> **WHAT NEEDS TO BE DONE**:
Please rewrite the lines below, replacing "magnifier icon" with "magnifying glass icon" and leaving everything else as it is. Omit the pictures from your answer.

> **INFORMATION PROVIDED**:
* * *
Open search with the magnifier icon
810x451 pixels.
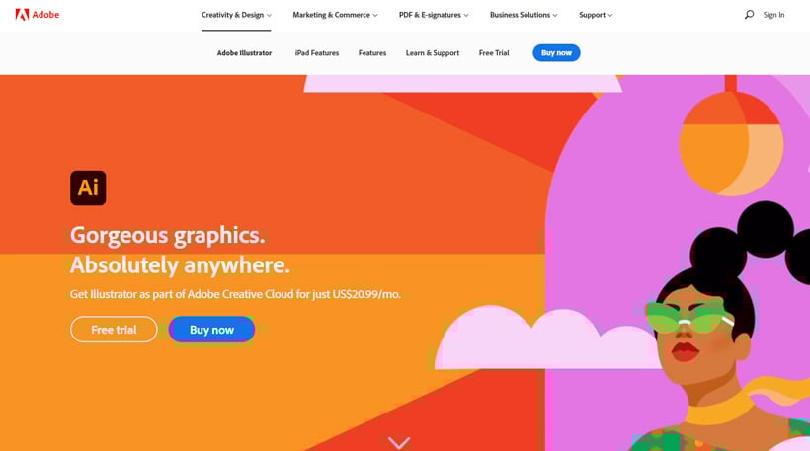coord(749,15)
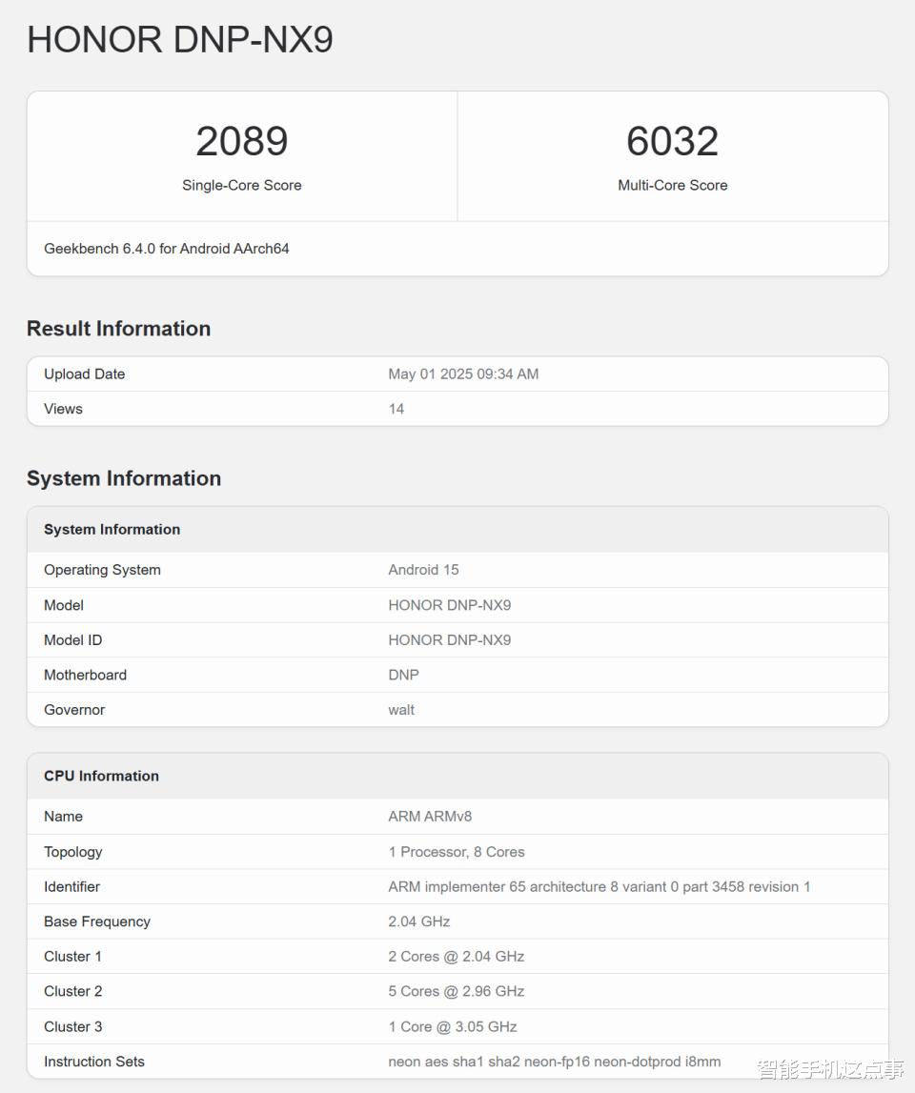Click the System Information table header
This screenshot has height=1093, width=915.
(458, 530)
* * *
> **RESULT OF THIS TASK**:
Open search with the magnifying glass icon
810x451 pixels.
coord(749,15)
Click the System Information table header
This screenshot has height=1093, width=915.
(458, 530)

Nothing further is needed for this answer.